In my experience, I think the trick is to look at your own behavior. The pw BPD isn't going to change. We have to. You do a LOT for her despite how badly she treats you. She has learned how to push your buttons and manipulate you to do things for her so that her needs are met. Also, chaos is "her normal". She thrives in it. You don't.
Also, if she's a hoarder, she might even resent you cleaning her apartment. So while you are trying to be helpful, and you probably clean so she can live in a healthy and safe environment, that might not be important to her. A hoarder isn't likely to see it that way. In a wierd kind of way, it might even feel threatening or controlling to her.
What can I do to stop this horrible cycle of her verbal abuse and not drown in her chaos?
In my experience, the only thing to do is pull back from the enabling.
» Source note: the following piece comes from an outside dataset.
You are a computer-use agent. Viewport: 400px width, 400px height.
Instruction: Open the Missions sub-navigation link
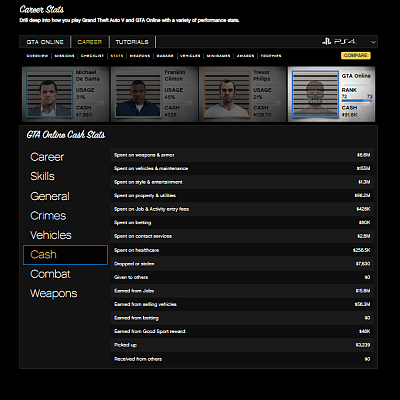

You can withdraw your services slowly over time, or all at once, depending on what works best for you and your needs for your own well-being. Just DON'T declare what you are doing. Just do it (use
action not words).
In short, we have to give them the space to do it their way, and then let them solve their own problems (i.e. don't pay her debts for her). She WILL find solutions. Eg. she uses Uber. If that solution then becomes a problem (an expense she can't afford), then the only way she will find a solution to that is if you stop paying her debts.
You can communicate you are unable to pay her debts from now on. You don't have to explain why. That gives her advance notice to change how she does things. If she doesn't make the adjustments, that's on her.
I just wouldn't tell her outright you won't be seeing her as much. That will blow up.
This is not easy. It's riddled with intense push back from them (abuse), guilt and obligation, and we have to learn to be ok with that. They in turn have to learn to be ok with living with the consequences of their own decisions. Some people just have to learn the hard way. IMHO, there is no other way. It has taken me years to come to the grim conclusion that I just have to let my own mother fail. It really hurts because as much as she has hurt me, I still care for her. But it's an unhealthy kind of love. I have lost years of my life trying to support her, and I have nothing for it but emotional pain and trauma.
Look after your own well-being. Let her look after hers.
Healthy families can support each other and be there for each other. With dysfunctional members in families, that just doesn't work the same. That's my conclusion.